きわめて一般的な血液疾患である貧血症ですが、健康な赤血球、また、ヘモグロビンが不足したことによる貧血症の人はおよそ20億人いると推定されています。
通常であれば、貧血症は血液検査によって診断されますが、最新のスマートフォンアプリでは「人の爪の写真」だけで診断できるようです。ネイチャー・コミュニケーションへ掲載された新しい論文が報告しているようです。
エモリー大学のウィルバー・ラム助教授らの研究チームが構築したアルゴリズムは、スマートフォンで撮影した「指の爪の根元の写真」の色から、ヘモグロビンの濃度を分析することで貧血症を検出するそうです。
人の爪には色を覆い隠すメラニン色素を生成する皮膚細胞が含まれていないことにより、爪の色は人間の身体全体のヘモグロビン値を判断するための良い指標となるとのことです。
スマートフォン診断は便利で安価
4週間ほどにわたった研究では、72人の健康対照者群を含めた337人の様々な血液状態を対象としたようです。

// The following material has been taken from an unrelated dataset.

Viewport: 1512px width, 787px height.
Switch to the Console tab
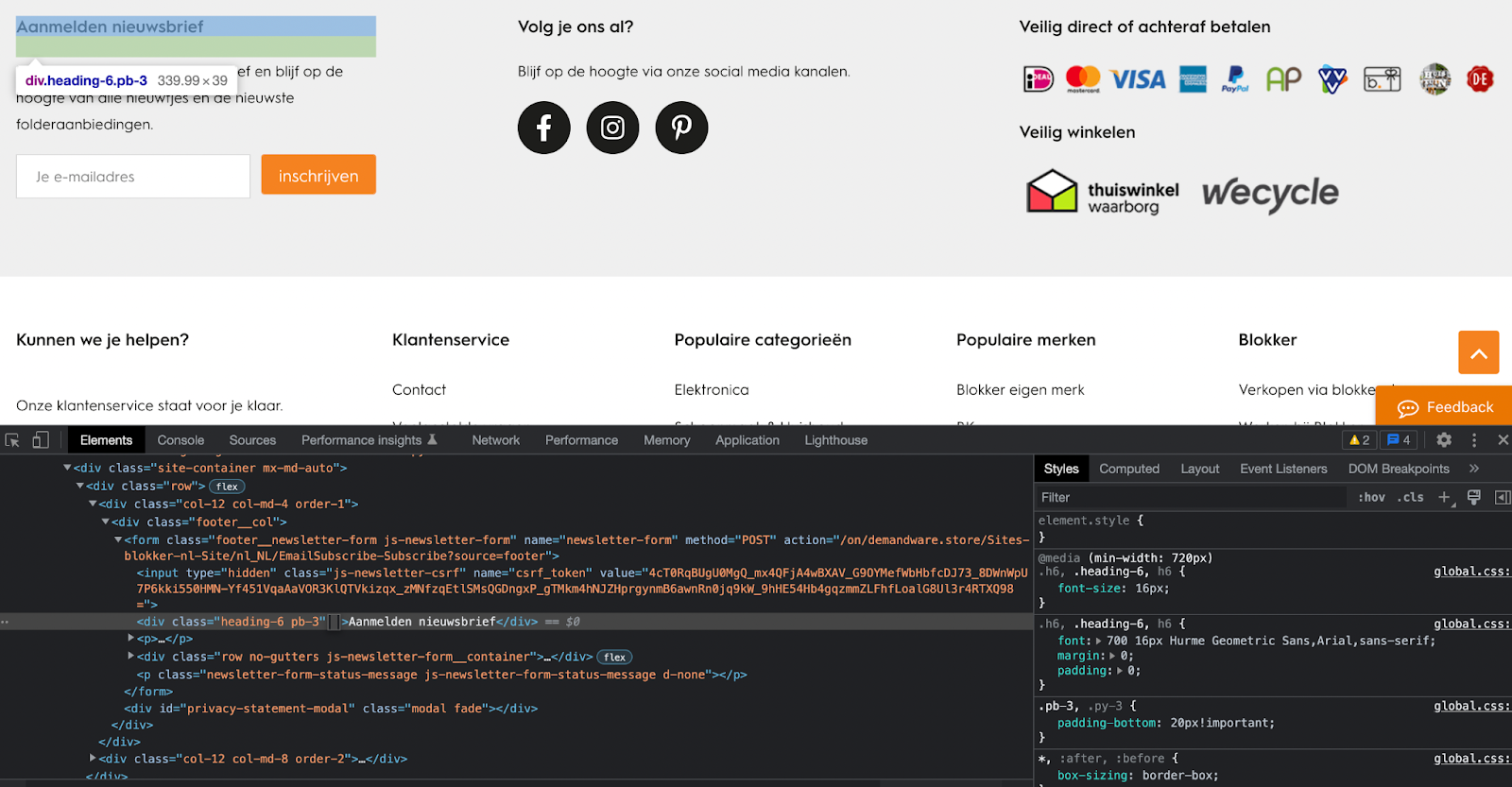pos(180,440)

その結果によると、ヘモグロビン値を身体検査から評価した医師よりも当アプリは優れていた、と研究チームは報告しているようです。
血液検査ほどの良い結果は出せなかったとしていますが、今日の市場において、米国食品医薬品局(FDA)が認可している沢山の貧血診断ツールと比べると同じくらい、あるいはそれ以上に優れているとのことです。
大きなメリットとして、スマートフォンを使った診断は病院で診察するよりはるかに便利で安価だということです。
その他、医療機関に通いにくい地域にお住いの方においては非常に役立ちます。また、すでに病院で診断を受けた患者においても、症状の経過を監視するために当アプリを使うこともできるそうです。
今後、医療分野で人工知能(AI)の活用が盛んになるにつれて、当アプリや同形態のアプリがより一層様々な所で利用されるのを目の当たりにするのではないでしょうか。
2019年時点、すでに私たちのポケットの中にあるデバイスが、うつ病、HIV、近視などを含めた様々な症状を診断するために活用されているのです。
まとめ
通常であれば、貧血症は血液検査によって診断されますが、最新のスマートフォンアプリでは「人の爪の写真」だけで診断できるようです。